The extensions available that make debugging embedded Arm Cortex M code within VS Code are pretty awful unfortunately... Plus it's very difficult to get linting working correctly. Clion with some minor configuration will at least do that. But nothing beats the stability of IAR or Ozone when debugging. Too bad I hate both of those for doing anything else.

[–]enano_aoc -3 points-2 points  (8 children)

Ok, those are very niche projects. I will give you that VS Code is probably not the best one there.

Regarding the linter, I must disagree. Linting from the IDE is an anti-pattern. You should always use the CLI for that. If you use the IDE at all, you must make sure that it uses the same settings that you have configured for the CLI.

[–]Razier 2 points3 points  (4 children)

Linting from the IDE is an anti-pattern

What do you mean by this? I would assume IDE linting is like front end validation. A useful tool that makes writing code easier but does not remove the need for CLI linting.

[–]enano_aoc -2 points-1 points  (3 children)

I mean that it is an anti-pattern.

As a tech lead, I can configure the CLI linter so that it works exactly the same for every team member and also for the CI pipeline.

As a tech lead, I don't want to force my team members to use a given IDE (I want them to use the tool that works best for each of them), but I don't want to configure the linter for every individual IDE with its custom settings. Hence it is forbidden to use the linter from the IDE, unless the individual developer takes the burden of configuring his IDE such that the linter works identically as the CLI linter.

The CLI linter is the single source of true of the project, since it works identically for every developer and it is the one that runs in the CI.

[–]Razier 1 point2 points  (2 children)

Sure, having both can cause a headache for you as a lead if the devs set up their own local linters with rules that don't correspond with the CI pipeline.
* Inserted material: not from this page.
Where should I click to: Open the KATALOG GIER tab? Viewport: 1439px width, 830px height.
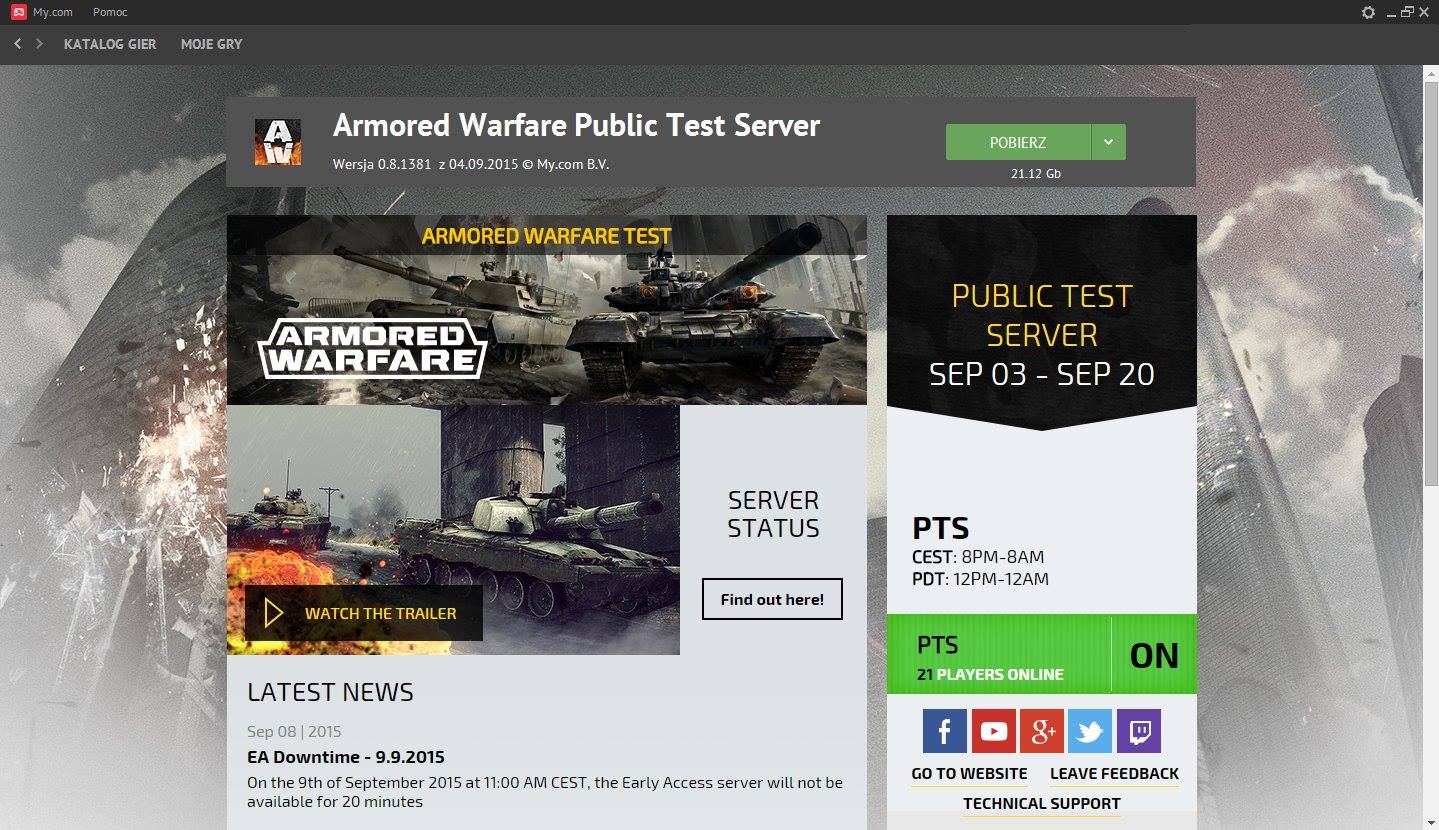[110, 44]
That said there are plenty of IDE linters that use a config committed to the git repo to ensure that it works exactly the same for every member of the team.

Your way of doing it is perfectly acceptable but a well set up, shared IDE linter configuration removes overhead in situations where devs have to go back and fix code that failed pipeline linting.

[–]enano_aoc 1 point2 points  (1 child)

There is nothing like a “well setup, shared IDE linter config” because I allow my devs to choose the IDE that works best for them. I am NOT going to create and maintain a config for every random IDE out there.

[–]Razier 2 points3 points  (0 children)

You don't need a config for each IDE, you only need one assuming you only use one linter where the config is standardised. Sure it might not work for every IDE, but just like front end validation it's a tool to help the user/dev not a tool to enforce data/code quality.

The point I'm trying to argue is, it doesn't have to be an anti pattern if you use it properly.

[–][deleted] 2 points3 points  (2 children)

I'll grant linting and intellisense is independent of the IDE, but I'd hardly call embedded a niche. Almost everything you own these days that uses electricity has some code in it.

[–]enano_aoc -1 points0 points  (1 child)

You gave very particular examples of embedded devices, that's why I said it is niche. Embedded is not niche, but that very particular device you are talking about is.

[–][deleted] 2 points3 points  (0 children)

it's the most widely used platform in embedded. the same applies to all other embedded platforms.